* TASK INSTRUCTIONS:
Rewrite the passage of the post on regional accents starting at "Posted by Lee" and ending at "name was Jewish.", putting "Wisconsin" wherever "Minnesota" appears.

Posted by Lee Gilchrist on October 30, 2001

In Reply to: "What's the giddas?" & Bristol posted by Bob on October 27, 2001

It's interesting, I've lived in Minnesota for 20 years (and some people really do sound like they do in Fargo...although a lot of people put on the accent now) and when I go back to Des Moines, I hear what sounds almost like a drawl. I remember once seeing a demographic map that showed the largest ethnic groups in each area of the country and Des Moines was right on the edge of the nothern midwest Germans and the southern midwest English. Growing up in Des Moines there weren't that many people I knew with German names. In fact I thought everyone with a German name was Jewish.

I also often wonder what affect watching and listening to all the British shows and announcers on public television and radio has had. I know when I had a job interview with an Englishman (if that's still an acceptable term) a few years ago, he commented, "but you're English"...and I said "no I just speak good old Midwestern English". But I wonder if like BBC news reader English, there's beginning to be something you might call a public radio accent?

: : : : : When I was growing up in Des Moines, this was a popular phrase among us kids. It something you say when you join a group of people and want to know what going on and that you want to get in on it. I have no idea of the spelling. I have never heard this anywhere since.
: : : : : Some of us, my self included, also put that extra "r" in words like warshing machine and George Warshington. What's up with that?

: : : : For "giddas" you might try the Dictionary of American Regional English (DARE) site (link below and URL here):
: : : : polyglot.lss.wisc.edu/ dare/dare.html

: : : : From one regional variety of spoken English to another, R's appear and vanish like anything. My father came from (rural) Iowa, and he didn't say "warsh."

: : : R's feature strongly in English regional language differences too. The 'hard' and 'soft' R is spoken in the north and the south respectively. In the south people have 'barths': in the north its 'bath', with the hard A as in man.

* COLLECTED MATERIAL:

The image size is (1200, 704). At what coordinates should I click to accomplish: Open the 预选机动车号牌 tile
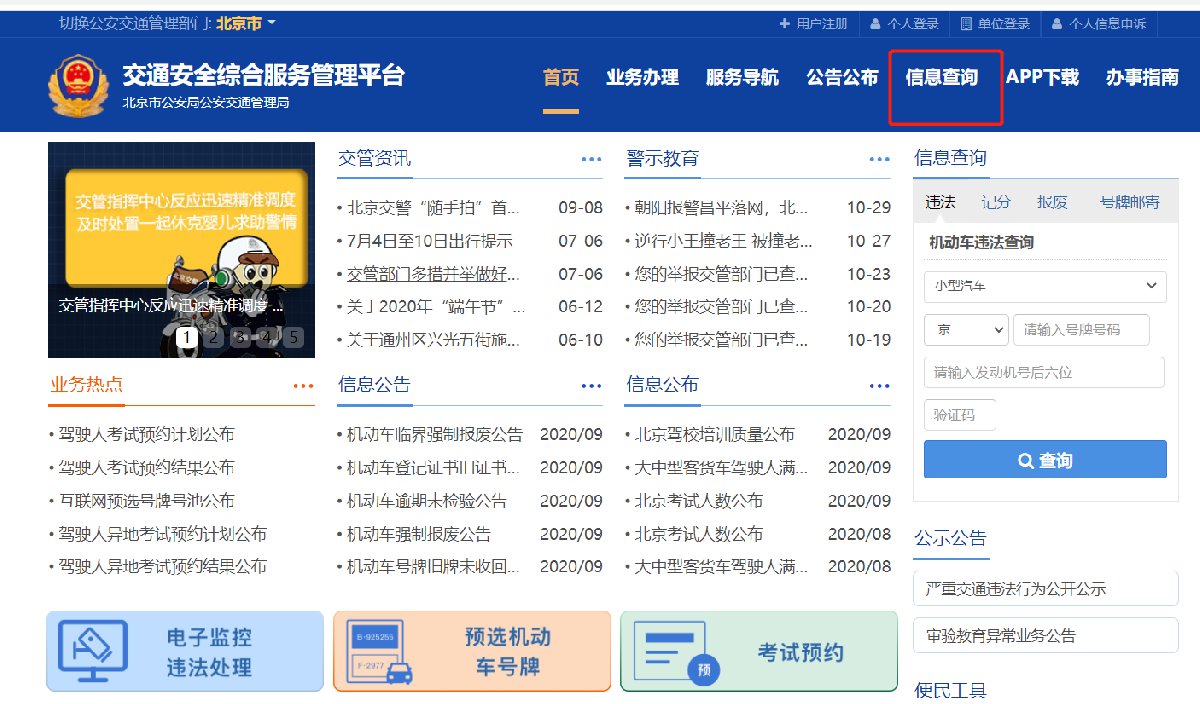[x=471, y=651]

* OUTPUT FOR THIS EXERCISE:
Posted by Lee Gilchrist on October 30, 2001

In Reply to: "What's the giddas?" & Bristol posted by Bob on October 27, 2001

It's interesting, I've lived in Wisconsin for 20 years (and some people really do sound like they do in Fargo...although a lot of people put on the accent now) and when I go back to Des Moines, I hear what sounds almost like a drawl. I remember once seeing a demographic map that showed the largest ethnic groups in each area of the country and Des Moines was right on the edge of the nothern midwest Germans and the southern midwest English. Growing up in Des Moines there weren't that many people I knew with German names. In fact I thought everyone with a German name was Jewish.